Обычай заменять в греческих именах греческую "K" английской "C" настолько очевидно ошибочен, что не поддаётся разумному оправданию. Наша буква "K" в точности соответствует греческой "K" как по звучанию, так и по написанию. Тем не менее, мы безосновательно выбираем неправильную букву вместо правильной. Пример латинян здесь скорее против нас, чем в нашу пользу, ведь их "C" действительно звучало как греческая "K", тогда как наше "C" в таких случаях превращается в "S" (перед *e, i, æ, œ, y*).
Хотя наше "C" значительно отошло от латинского произношения, у нас ещё есть некоторое основание использовать его в латинских именах, поскольку мы сохраняем написание, пусть и не звучание.
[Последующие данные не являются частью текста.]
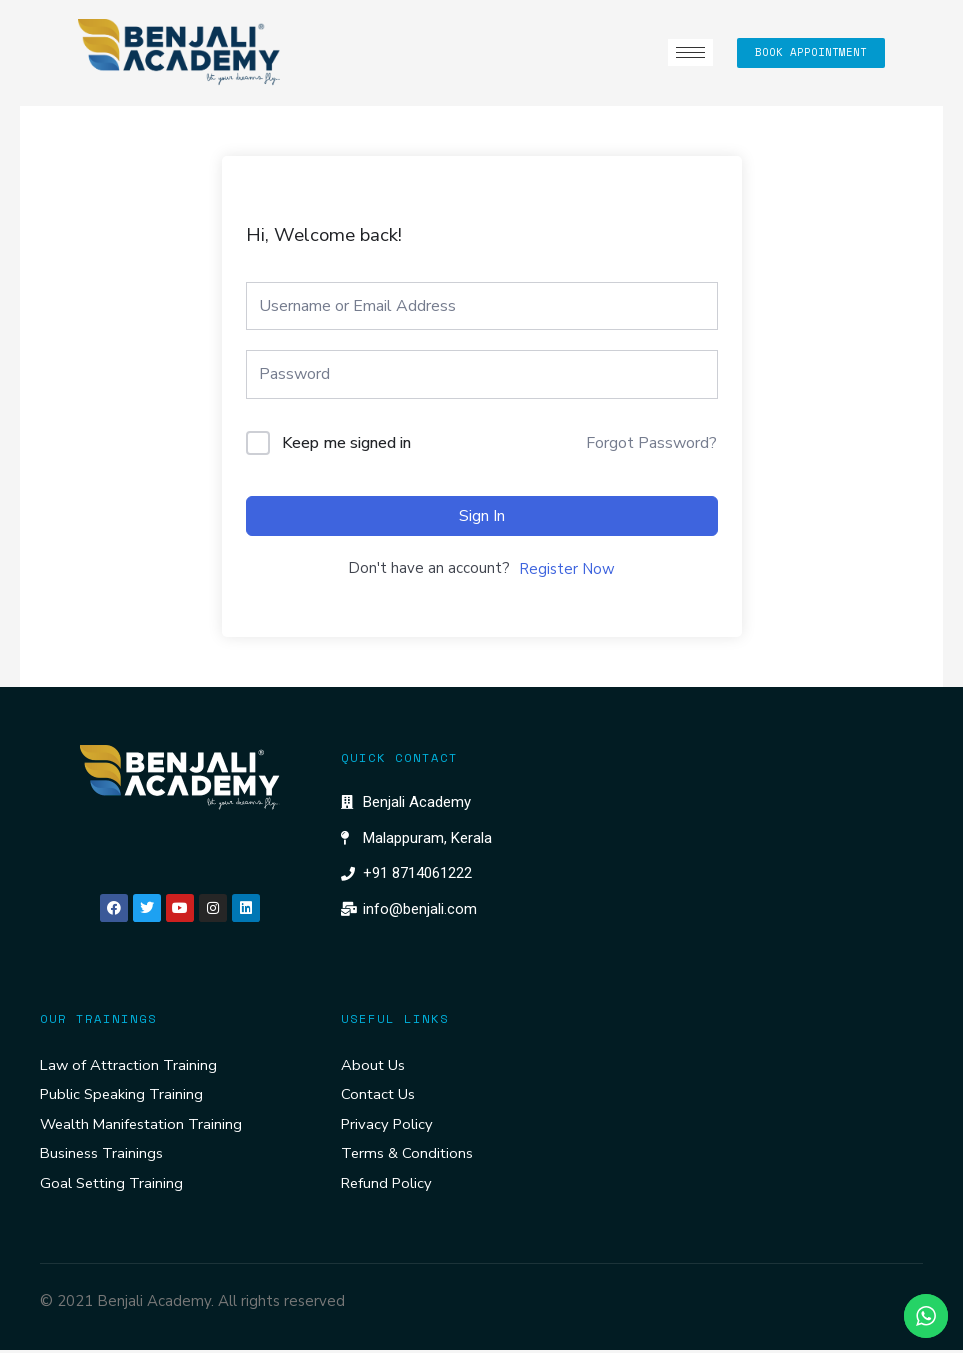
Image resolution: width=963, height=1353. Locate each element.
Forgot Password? (651, 443)
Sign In (482, 516)
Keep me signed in (346, 443)
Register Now (567, 569)
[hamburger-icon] (686, 52)
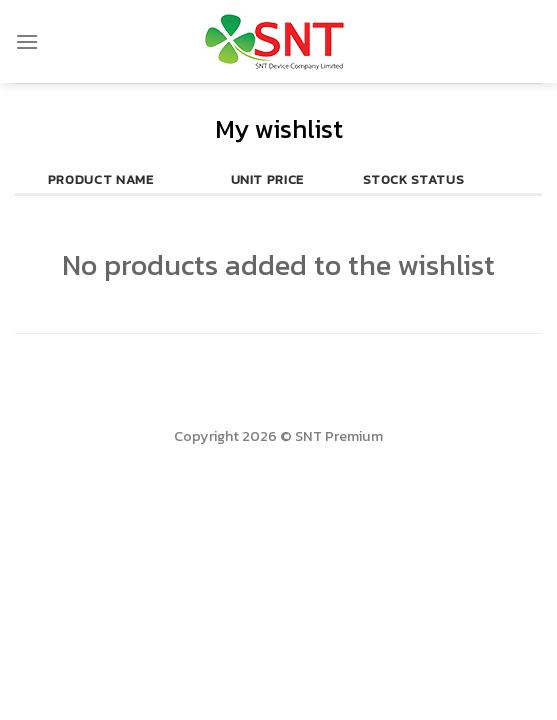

Однако это не относится к греческим именам: заменяя "K" на "C", мы искажаем не только звучание, но и написание, а также портим несравненную благозвучность греческого языка избытком шипящих, которые и так составляют наименее привлекательную черту английской речи.
Среди немецких филологов "K" теперь повсеместно используется в греческих именах, и я также широко применяю её в этой работе, за исключением тех случаев, когда имя уже настолько укоренилось в английском с "C", что может считаться почти англизированным.
Кроме того, я обозначил долгие "ē" и "ō" (η, ω) циркумфлексом (например, "Герâ (Hêrê)"), когда они стоят в последнем или предпоследнем слоге имени.